When looking at these investments on a 5-7 year basis, many would have been amortized and depreciated over that time. Yet, many companies struggle to make the initial and ongoing investments because of the competition for financial resources.

Here are some questions you need to answer as you look at evaluating a 3rd party fulfillment vendor, versus internal operations:

  • Are you keeping pace with investments in the infrastructure required?
  • What alternatives for capital use does your business have rather than investing in physical assets?
  • Does the potential 3PL  partner have the finances to grow and expand? What's their track record of doing this for clients?
  • How will those costs be passed onto your business as it grows and changes?
  • Can a major activity be outsourced to a third party logistics partner, and not result in a total loss of control (e.g., kitting, work order processing, returns processing)?
  • Which 3rd party fulfillment provider best understands your category of product (e.g., apparel with its high SKU storage needs, returns, etc.) and mode of operation (e.g., e-commerce, order management system, etc.)?

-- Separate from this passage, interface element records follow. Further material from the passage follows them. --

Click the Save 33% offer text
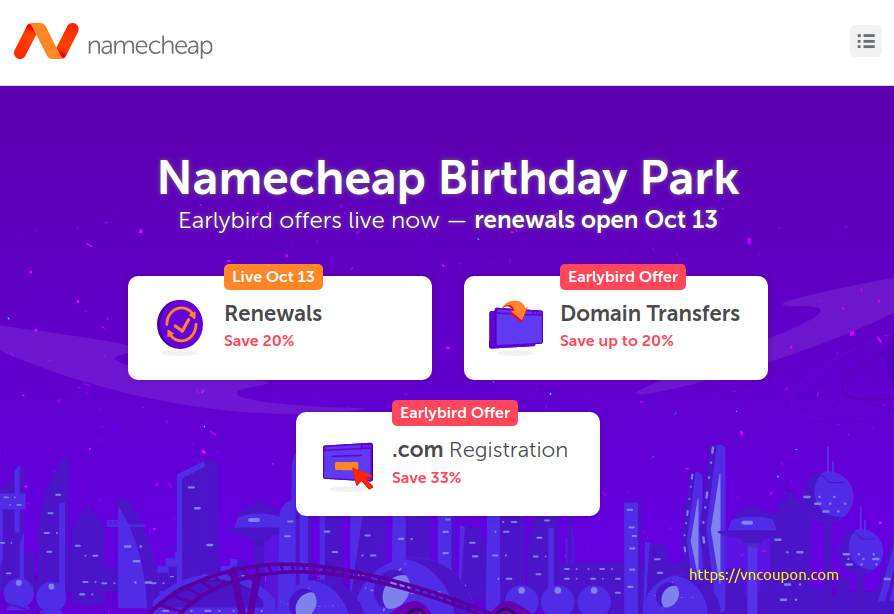The image size is (894, 614). click(x=425, y=478)
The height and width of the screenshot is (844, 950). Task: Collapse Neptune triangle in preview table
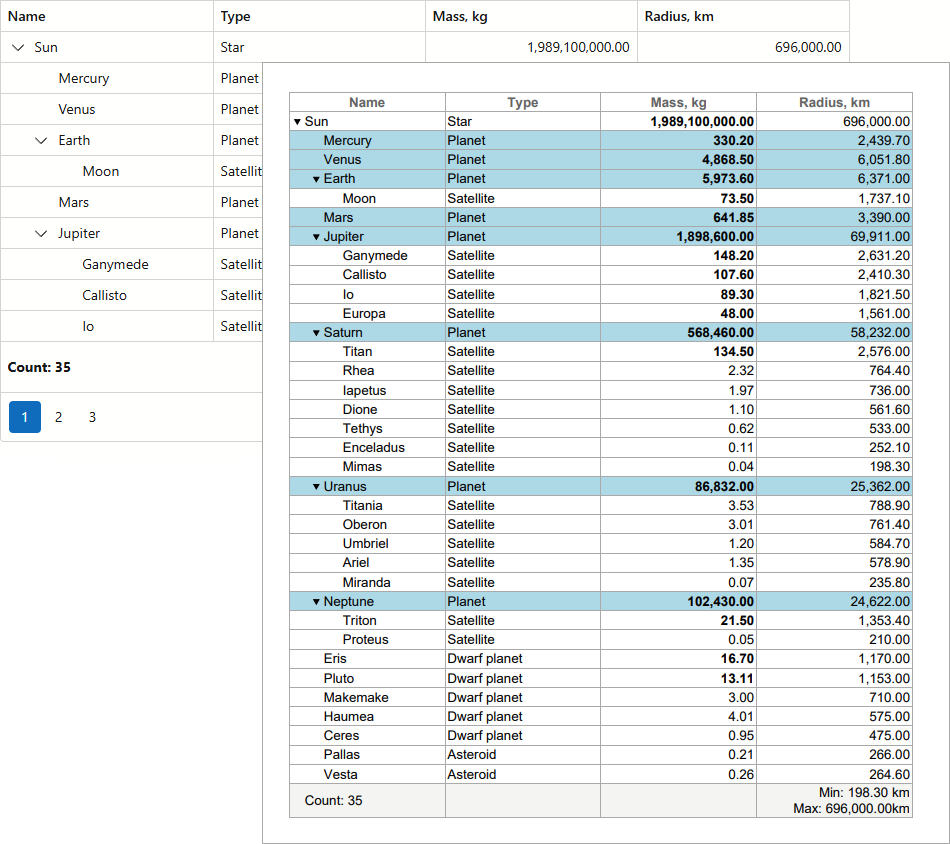point(316,602)
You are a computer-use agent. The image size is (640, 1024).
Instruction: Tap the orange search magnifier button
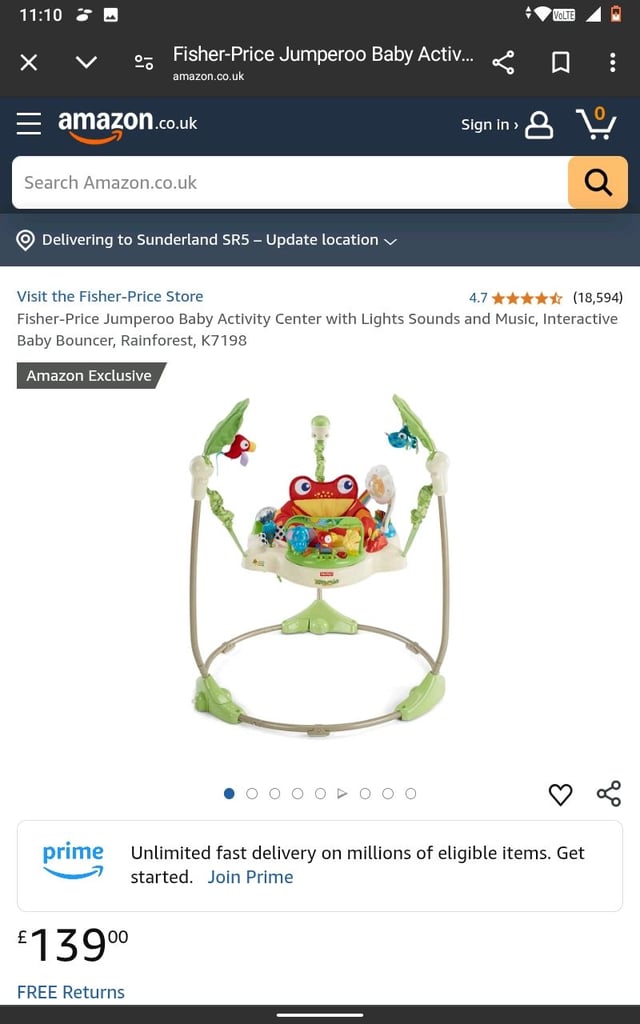[598, 182]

  • Which provider will be the best long-term partner?
  • How vulnerable will this leave you if the 3rd party fulfillment provider's performance isn't up to par?
  • If you wish to sell your business and don't own major assets, does this help you (the prospective owners aren't paying for assets), or hurt you (you may need to remain operationally independent of the other businesses a prospective owner has invested in)?
  • Are you able to relinquish some control of the order fulfillment process? Some people choose not to entertain 3PLs due to needing to have complete control.